* [AIM OF THE TASK] Output the listing exactly, leaving out no line.

* [DATA TO PROCESS]
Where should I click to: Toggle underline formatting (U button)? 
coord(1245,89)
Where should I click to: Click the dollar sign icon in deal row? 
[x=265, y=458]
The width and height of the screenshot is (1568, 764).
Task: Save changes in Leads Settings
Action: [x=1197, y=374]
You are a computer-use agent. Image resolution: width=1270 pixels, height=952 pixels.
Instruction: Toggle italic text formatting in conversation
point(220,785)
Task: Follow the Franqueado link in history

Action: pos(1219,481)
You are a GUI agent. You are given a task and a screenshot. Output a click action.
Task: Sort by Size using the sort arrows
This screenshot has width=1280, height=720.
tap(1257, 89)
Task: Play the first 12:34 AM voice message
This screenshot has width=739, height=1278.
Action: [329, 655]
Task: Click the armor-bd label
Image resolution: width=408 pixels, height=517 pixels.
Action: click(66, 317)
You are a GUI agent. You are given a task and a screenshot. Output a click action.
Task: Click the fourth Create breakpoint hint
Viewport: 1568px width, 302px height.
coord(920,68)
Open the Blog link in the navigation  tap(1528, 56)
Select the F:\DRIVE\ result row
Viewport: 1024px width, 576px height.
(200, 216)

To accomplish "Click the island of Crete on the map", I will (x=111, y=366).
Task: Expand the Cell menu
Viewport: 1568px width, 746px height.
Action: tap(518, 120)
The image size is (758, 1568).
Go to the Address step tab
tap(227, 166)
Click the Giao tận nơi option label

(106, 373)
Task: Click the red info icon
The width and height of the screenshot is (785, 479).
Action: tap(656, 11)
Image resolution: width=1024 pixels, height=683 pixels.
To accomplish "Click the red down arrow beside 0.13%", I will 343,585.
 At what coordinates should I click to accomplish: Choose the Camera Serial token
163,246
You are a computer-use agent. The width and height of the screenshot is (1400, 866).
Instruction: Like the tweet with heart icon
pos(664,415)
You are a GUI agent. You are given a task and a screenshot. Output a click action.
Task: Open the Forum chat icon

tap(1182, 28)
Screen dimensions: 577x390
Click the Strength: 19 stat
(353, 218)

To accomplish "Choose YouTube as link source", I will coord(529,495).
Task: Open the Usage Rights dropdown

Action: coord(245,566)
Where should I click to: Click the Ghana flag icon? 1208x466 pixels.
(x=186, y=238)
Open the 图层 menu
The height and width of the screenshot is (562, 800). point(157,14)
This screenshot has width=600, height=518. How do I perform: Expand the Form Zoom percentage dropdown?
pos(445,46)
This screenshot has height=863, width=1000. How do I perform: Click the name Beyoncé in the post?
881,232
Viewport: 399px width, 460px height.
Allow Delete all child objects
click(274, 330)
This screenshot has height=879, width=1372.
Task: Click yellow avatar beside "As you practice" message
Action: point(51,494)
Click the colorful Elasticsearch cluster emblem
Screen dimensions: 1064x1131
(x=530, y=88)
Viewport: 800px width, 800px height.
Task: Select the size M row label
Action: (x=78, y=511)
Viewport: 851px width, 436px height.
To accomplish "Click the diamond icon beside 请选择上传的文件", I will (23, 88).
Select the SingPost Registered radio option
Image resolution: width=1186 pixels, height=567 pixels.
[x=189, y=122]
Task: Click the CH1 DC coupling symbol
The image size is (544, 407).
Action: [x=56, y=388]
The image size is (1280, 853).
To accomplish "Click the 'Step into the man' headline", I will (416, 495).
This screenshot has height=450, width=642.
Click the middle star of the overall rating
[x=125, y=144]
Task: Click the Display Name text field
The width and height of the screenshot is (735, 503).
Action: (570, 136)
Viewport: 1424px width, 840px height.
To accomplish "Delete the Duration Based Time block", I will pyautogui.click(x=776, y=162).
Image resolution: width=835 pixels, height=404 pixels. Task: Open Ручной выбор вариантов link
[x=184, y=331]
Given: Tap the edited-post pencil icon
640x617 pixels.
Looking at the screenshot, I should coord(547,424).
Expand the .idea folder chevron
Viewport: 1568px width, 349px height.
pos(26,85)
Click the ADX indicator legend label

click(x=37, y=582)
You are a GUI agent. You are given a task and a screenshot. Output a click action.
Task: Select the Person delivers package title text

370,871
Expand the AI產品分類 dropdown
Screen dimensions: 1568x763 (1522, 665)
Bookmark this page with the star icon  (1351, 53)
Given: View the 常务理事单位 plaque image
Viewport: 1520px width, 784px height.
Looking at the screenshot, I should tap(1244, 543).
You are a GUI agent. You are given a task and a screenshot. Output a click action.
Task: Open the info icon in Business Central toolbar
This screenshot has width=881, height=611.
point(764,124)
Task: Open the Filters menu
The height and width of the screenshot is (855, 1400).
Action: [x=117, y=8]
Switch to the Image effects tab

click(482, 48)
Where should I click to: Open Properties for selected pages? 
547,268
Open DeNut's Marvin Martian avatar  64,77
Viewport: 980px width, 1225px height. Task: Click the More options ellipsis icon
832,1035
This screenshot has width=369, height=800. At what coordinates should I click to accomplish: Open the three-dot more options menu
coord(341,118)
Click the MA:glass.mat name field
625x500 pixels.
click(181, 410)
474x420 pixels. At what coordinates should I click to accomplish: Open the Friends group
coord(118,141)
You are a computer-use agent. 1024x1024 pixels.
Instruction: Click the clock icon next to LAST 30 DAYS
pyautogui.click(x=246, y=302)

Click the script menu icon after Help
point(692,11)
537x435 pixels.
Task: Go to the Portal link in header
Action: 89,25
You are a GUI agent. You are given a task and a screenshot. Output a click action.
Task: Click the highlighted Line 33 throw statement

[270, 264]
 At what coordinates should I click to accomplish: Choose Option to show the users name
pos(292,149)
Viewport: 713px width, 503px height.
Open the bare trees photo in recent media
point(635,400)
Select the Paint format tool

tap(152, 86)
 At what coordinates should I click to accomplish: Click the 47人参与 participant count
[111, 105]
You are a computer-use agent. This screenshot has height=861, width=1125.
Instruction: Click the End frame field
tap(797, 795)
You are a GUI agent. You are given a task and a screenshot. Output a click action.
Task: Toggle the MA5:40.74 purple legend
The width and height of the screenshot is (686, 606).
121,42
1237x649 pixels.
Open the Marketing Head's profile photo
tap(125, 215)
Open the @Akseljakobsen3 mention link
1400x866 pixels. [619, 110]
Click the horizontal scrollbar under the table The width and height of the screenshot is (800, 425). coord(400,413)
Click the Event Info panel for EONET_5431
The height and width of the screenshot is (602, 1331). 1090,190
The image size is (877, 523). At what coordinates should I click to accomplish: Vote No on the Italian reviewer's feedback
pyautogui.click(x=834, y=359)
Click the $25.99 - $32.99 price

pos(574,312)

* [RESPONSE BELOW]
Where should I click to: Toggle underline formatting (U button)? 
coord(1245,89)
Where should I click to: Click the dollar sign icon in deal row? 
[x=265, y=458]
The width and height of the screenshot is (1568, 764).
Task: Save changes in Leads Settings
Action: [x=1197, y=374]
You are a computer-use agent. Image resolution: width=1270 pixels, height=952 pixels.
Instruction: Toggle italic text formatting in conversation
point(220,785)
Task: Follow the Franqueado link in history

Action: pos(1219,481)
You are a GUI agent. You are given a task and a screenshot. Output a click action.
Task: Sort by Size using the sort arrows
This screenshot has width=1280, height=720.
tap(1257, 89)
Task: Play the first 12:34 AM voice message
This screenshot has width=739, height=1278.
Action: [329, 655]
Task: Click the armor-bd label
Image resolution: width=408 pixels, height=517 pixels.
Action: click(66, 317)
You are a GUI agent. You are given a task and a screenshot. Output a click action.
Task: Click the fourth Create breakpoint hint
Viewport: 1568px width, 302px height.
coord(920,68)
Open the Blog link in the navigation  tap(1528, 56)
Select the F:\DRIVE\ result row
Viewport: 1024px width, 576px height.
(200, 216)

To accomplish "Click the island of Crete on the map", I will (x=111, y=366).
Task: Expand the Cell menu
Viewport: 1568px width, 746px height.
Action: tap(518, 120)
The image size is (758, 1568).
Go to the Address step tab
tap(227, 166)
Click the Giao tận nơi option label

(106, 373)
Task: Click the red info icon
The width and height of the screenshot is (785, 479).
Action: tap(656, 11)
Image resolution: width=1024 pixels, height=683 pixels.
To accomplish "Click the red down arrow beside 0.13%", I will 343,585.
 At what coordinates should I click to accomplish: Choose the Camera Serial token
163,246
You are a computer-use agent. The width and height of the screenshot is (1400, 866).
Instruction: Like the tweet with heart icon
pos(664,415)
You are a GUI agent. You are given a task and a screenshot. Output a click action.
Task: Open the Forum chat icon

tap(1182, 28)
Screen dimensions: 577x390
Click the Strength: 19 stat
(353, 218)

To accomplish "Choose YouTube as link source", I will coord(529,495).
Task: Open the Usage Rights dropdown

Action: coord(245,566)
Where should I click to: Click the Ghana flag icon? 1208x466 pixels.
(x=186, y=238)
Open the 图层 menu
The height and width of the screenshot is (562, 800). point(157,14)
This screenshot has width=600, height=518. How do I perform: Expand the Form Zoom percentage dropdown?
pos(445,46)
This screenshot has height=863, width=1000. How do I perform: Click the name Beyoncé in the post?
881,232
Viewport: 399px width, 460px height.
Allow Delete all child objects
click(274, 330)
This screenshot has height=879, width=1372.
Task: Click yellow avatar beside "As you practice" message
Action: point(51,494)
Click the colorful Elasticsearch cluster emblem
Screen dimensions: 1064x1131
(x=530, y=88)
Viewport: 800px width, 800px height.
Task: Select the size M row label
Action: (x=78, y=511)
Viewport: 851px width, 436px height.
To accomplish "Click the diamond icon beside 请选择上传的文件", I will (23, 88).
Select the SingPost Registered radio option
Image resolution: width=1186 pixels, height=567 pixels.
[x=189, y=122]
Task: Click the CH1 DC coupling symbol
The image size is (544, 407).
Action: [x=56, y=388]
The image size is (1280, 853).
To accomplish "Click the 'Step into the man' headline", I will (416, 495).
This screenshot has height=450, width=642.
Click the middle star of the overall rating
[x=125, y=144]
Task: Click the Display Name text field
The width and height of the screenshot is (735, 503).
Action: (570, 136)
Viewport: 1424px width, 840px height.
To accomplish "Delete the Duration Based Time block", I will pyautogui.click(x=776, y=162).
Image resolution: width=835 pixels, height=404 pixels. Task: Open Ручной выбор вариантов link
[x=184, y=331]
Given: Tap the edited-post pencil icon
640x617 pixels.
Looking at the screenshot, I should coord(547,424).
Expand the .idea folder chevron
Viewport: 1568px width, 349px height.
pos(26,85)
Click the ADX indicator legend label

click(x=37, y=582)
You are a GUI agent. You are given a task and a screenshot. Output a click action.
Task: Select the Person delivers package title text

370,871
Expand the AI產品分類 dropdown
Screen dimensions: 1568x763 (1522, 665)
Bookmark this page with the star icon  (1351, 53)
Given: View the 常务理事单位 plaque image
Viewport: 1520px width, 784px height.
Looking at the screenshot, I should tap(1244, 543).
You are a GUI agent. You are given a task and a screenshot. Output a click action.
Task: Open the info icon in Business Central toolbar
This screenshot has width=881, height=611.
point(764,124)
Task: Open the Filters menu
The height and width of the screenshot is (855, 1400).
Action: [x=117, y=8]
Switch to the Image effects tab

click(482, 48)
Where should I click to: Open Properties for selected pages? 
547,268
Open DeNut's Marvin Martian avatar  64,77
Viewport: 980px width, 1225px height. Task: Click the More options ellipsis icon
832,1035
This screenshot has width=369, height=800. At what coordinates should I click to accomplish: Open the three-dot more options menu
coord(341,118)
Click the MA:glass.mat name field
625x500 pixels.
click(181, 410)
474x420 pixels. At what coordinates should I click to accomplish: Open the Friends group
coord(118,141)
You are a computer-use agent. 1024x1024 pixels.
Instruction: Click the clock icon next to LAST 30 DAYS
pyautogui.click(x=246, y=302)

Click the script menu icon after Help
point(692,11)
537x435 pixels.
Task: Go to the Portal link in header
Action: 89,25
You are a GUI agent. You are given a task and a screenshot. Output a click action.
Task: Click the highlighted Line 33 throw statement

[270, 264]
 At what coordinates should I click to accomplish: Choose Option to show the users name
pos(292,149)
Viewport: 713px width, 503px height.
Open the bare trees photo in recent media
point(635,400)
Select the Paint format tool

tap(152, 86)
 At what coordinates should I click to accomplish: Click the 47人参与 participant count
[111, 105]
You are a computer-use agent. This screenshot has height=861, width=1125.
Instruction: Click the End frame field
tap(797, 795)
You are a GUI agent. You are given a task and a screenshot. Output a click action.
Task: Toggle the MA5:40.74 purple legend
The width and height of the screenshot is (686, 606).
121,42
1237x649 pixels.
Open the Marketing Head's profile photo
tap(125, 215)
Open the @Akseljakobsen3 mention link
1400x866 pixels. [619, 110]
Click the horizontal scrollbar under the table The width and height of the screenshot is (800, 425). coord(400,413)
Click the Event Info panel for EONET_5431
The height and width of the screenshot is (602, 1331). 1090,190
The image size is (877, 523). At what coordinates should I click to accomplish: Vote No on the Italian reviewer's feedback
pyautogui.click(x=834, y=359)
Click the $25.99 - $32.99 price

pos(574,312)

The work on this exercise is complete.